§ INSTRUÇÕES E REQUISITOS
Atualize as entradas do início até a linha com "Action: coord(216,46)", inclusive, trocando "Sticky note" por "Text box" e mantendo todo o resto igual. Deixe as imagens fora da resposta.

┌────────

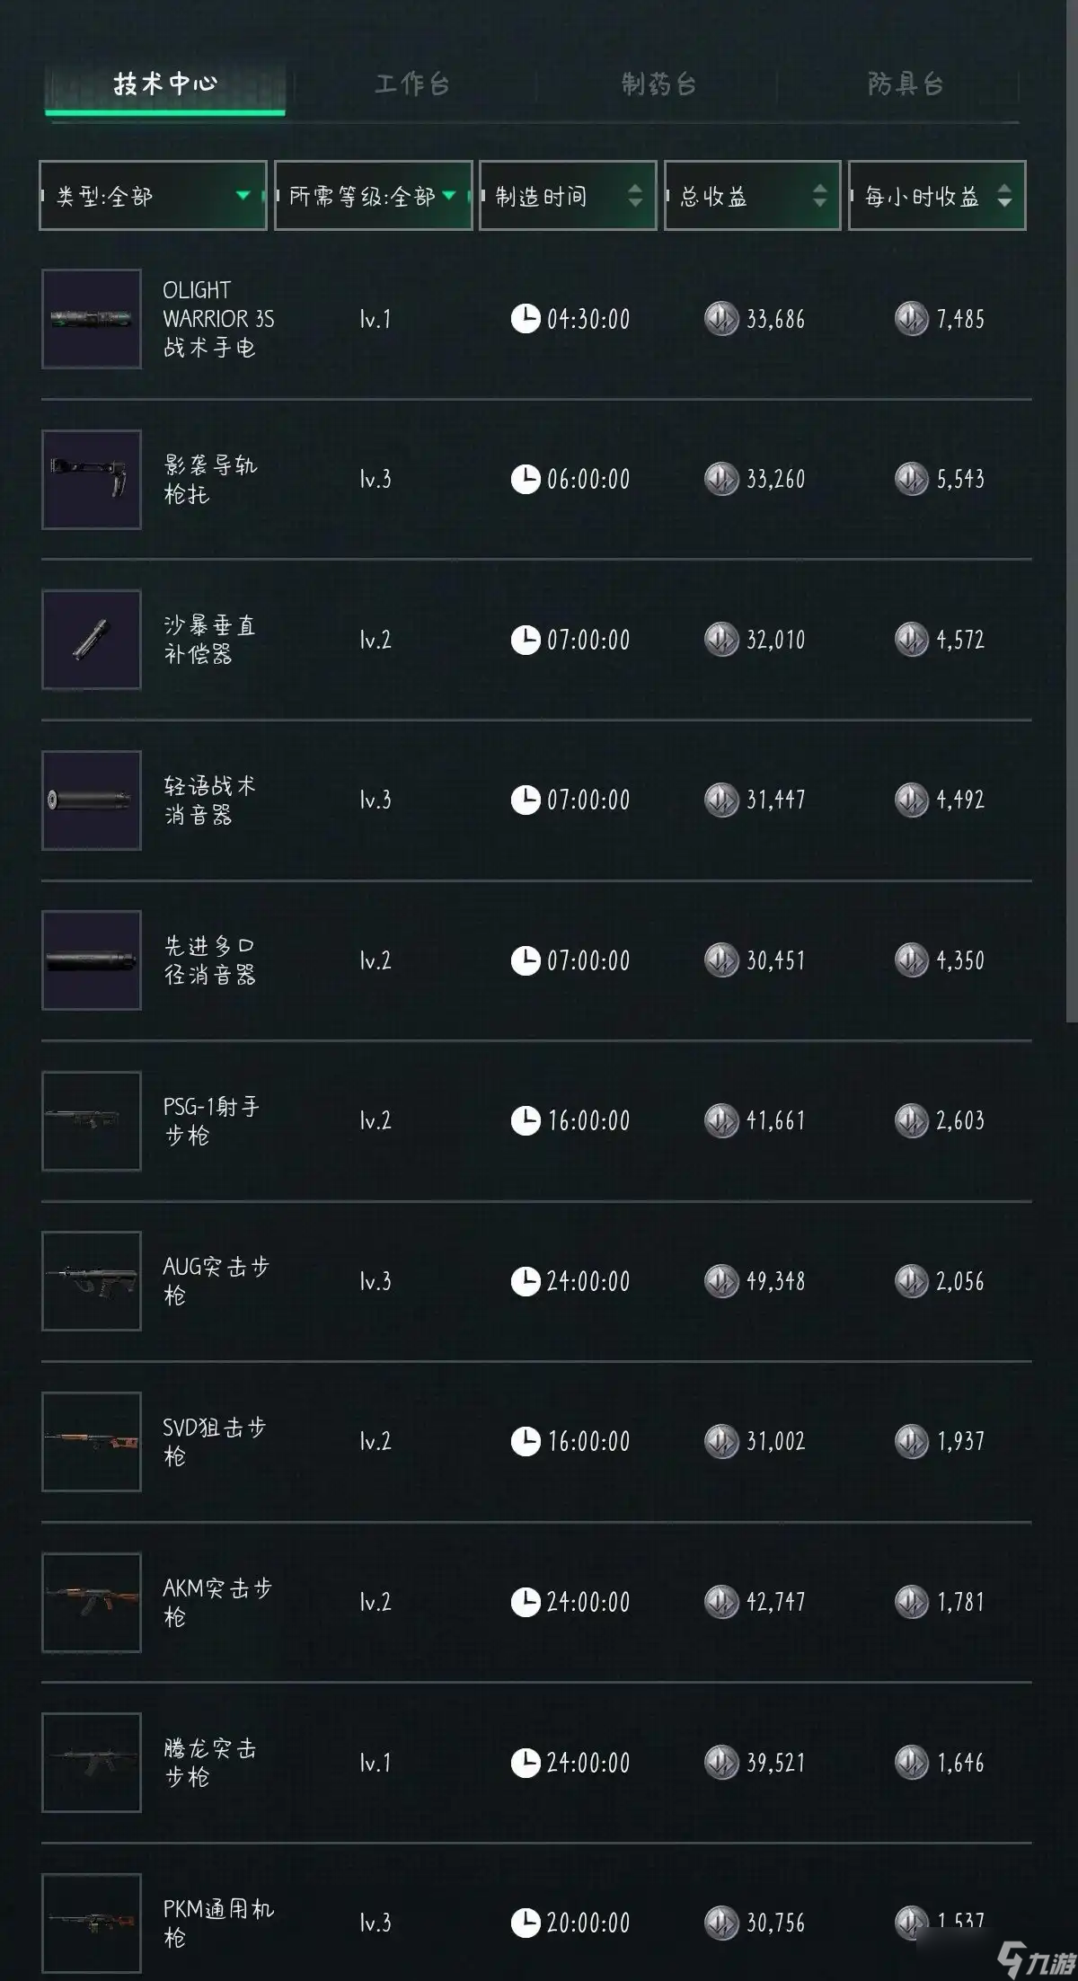Click the OLIGHT WARRIOR 3S flashlight icon

[92, 319]
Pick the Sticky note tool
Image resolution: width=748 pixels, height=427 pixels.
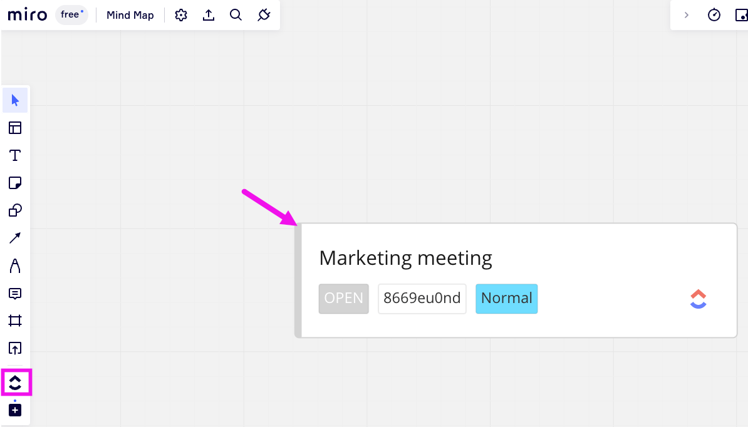point(15,183)
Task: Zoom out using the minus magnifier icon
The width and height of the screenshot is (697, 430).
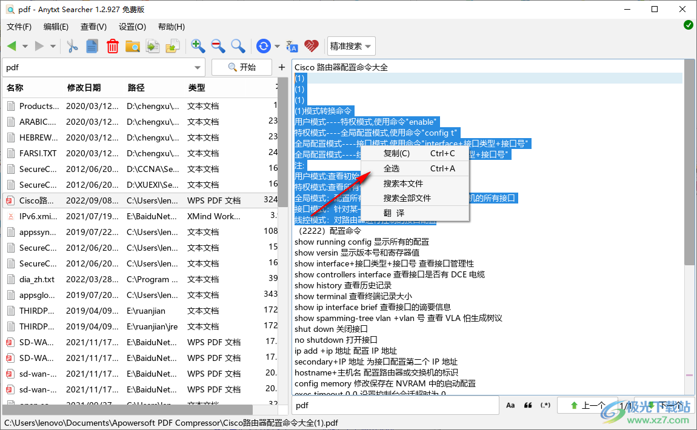Action: coord(216,46)
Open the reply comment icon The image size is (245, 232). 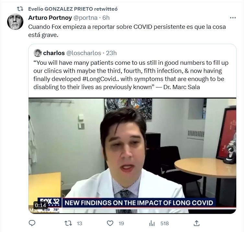coord(32,223)
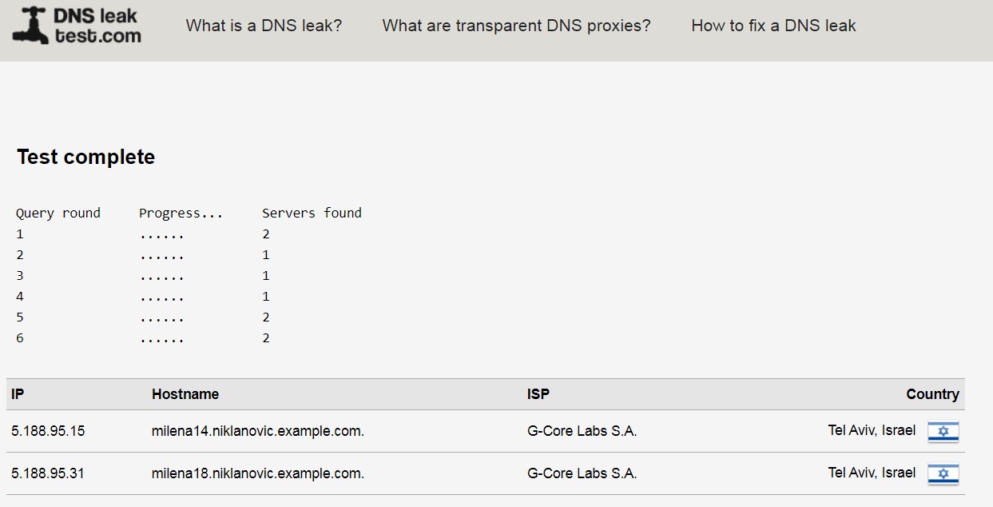This screenshot has width=993, height=507.
Task: Open 'What is a DNS leak?' page
Action: pyautogui.click(x=264, y=26)
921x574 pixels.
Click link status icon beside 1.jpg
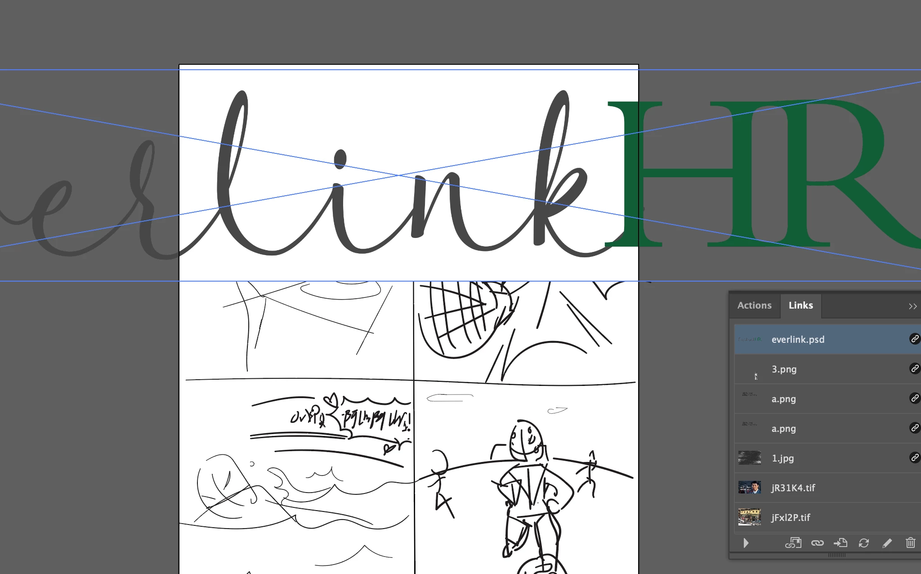pos(915,457)
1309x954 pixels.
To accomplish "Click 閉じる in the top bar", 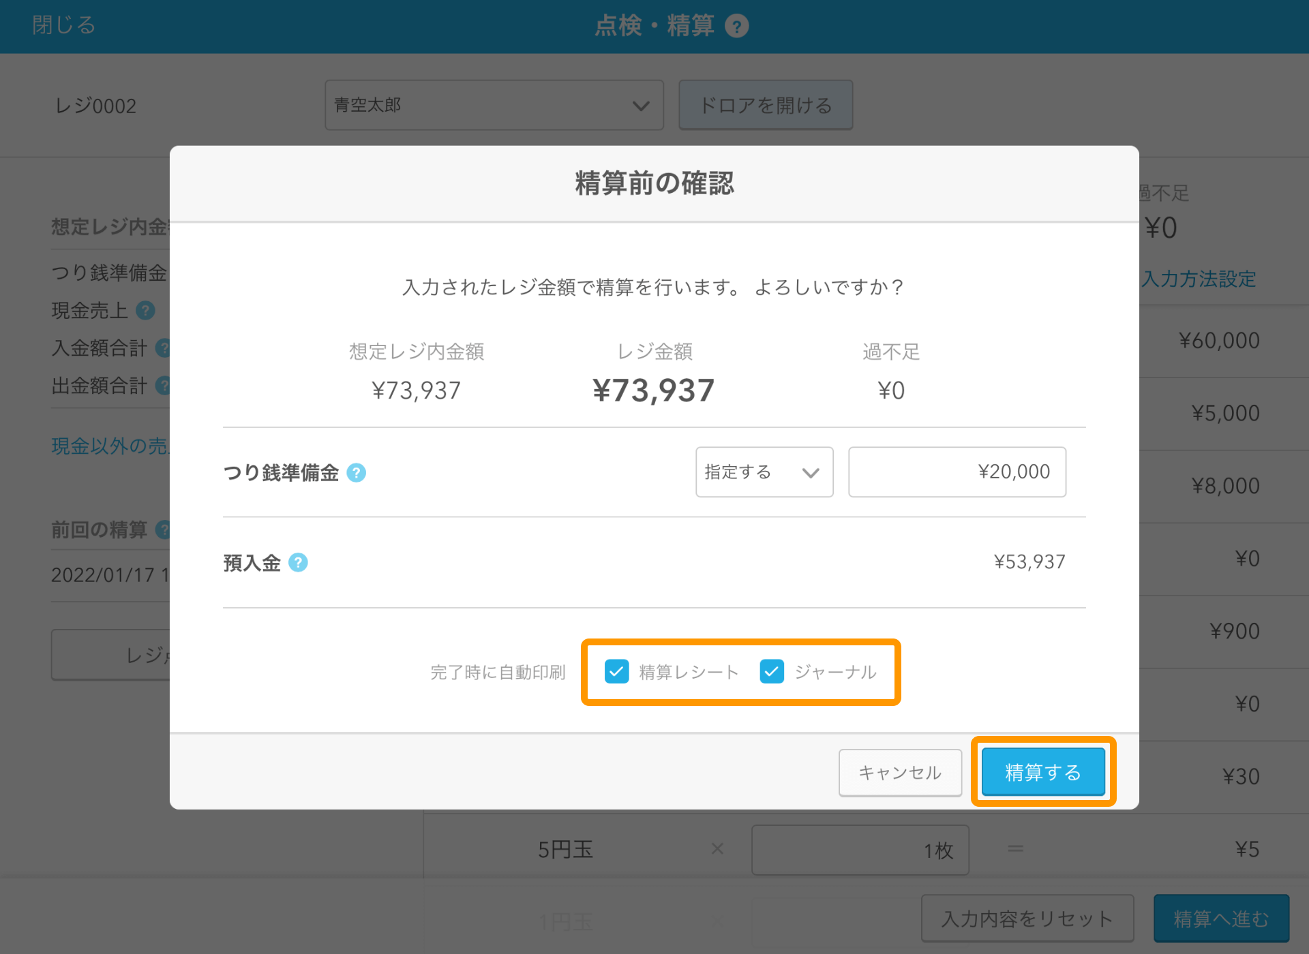I will pyautogui.click(x=63, y=25).
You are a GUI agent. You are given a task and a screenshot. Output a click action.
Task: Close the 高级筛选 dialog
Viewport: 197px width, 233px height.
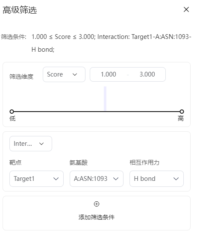186,10
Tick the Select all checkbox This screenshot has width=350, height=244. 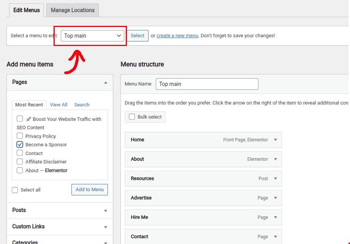point(15,190)
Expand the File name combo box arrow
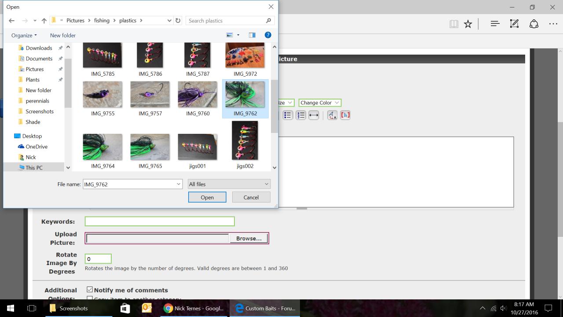This screenshot has width=563, height=317. (x=179, y=184)
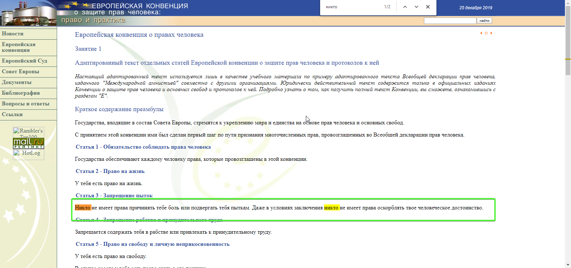Screen dimensions: 571x268
Task: Go to previous find-in-page match
Action: coord(405,7)
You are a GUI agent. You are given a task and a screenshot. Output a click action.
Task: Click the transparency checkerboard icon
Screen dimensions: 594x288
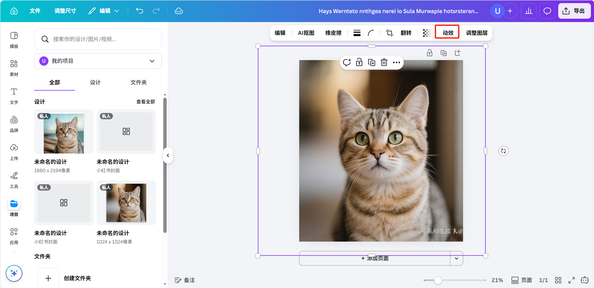427,33
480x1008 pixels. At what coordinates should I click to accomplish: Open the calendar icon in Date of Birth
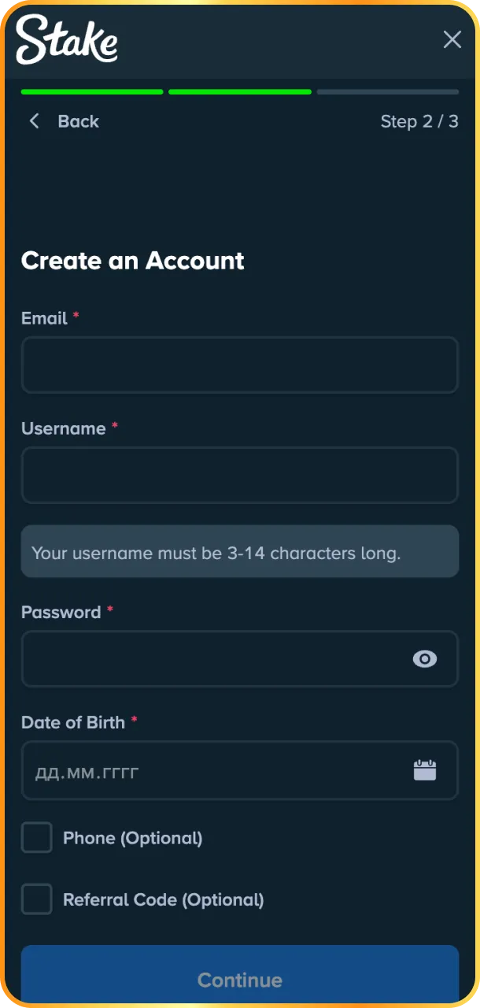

└────────

§ RESULTADO DO EXERCÍCIO
Click the OLIGHT WARRIOR 3S flashlight icon

[92, 319]
Pick the Text box tool
Image resolution: width=748 pixels, height=427 pixels.
point(15,183)
Task: Zoom out using the minus magnifier icon
The width and height of the screenshot is (697, 430).
Action: coord(216,46)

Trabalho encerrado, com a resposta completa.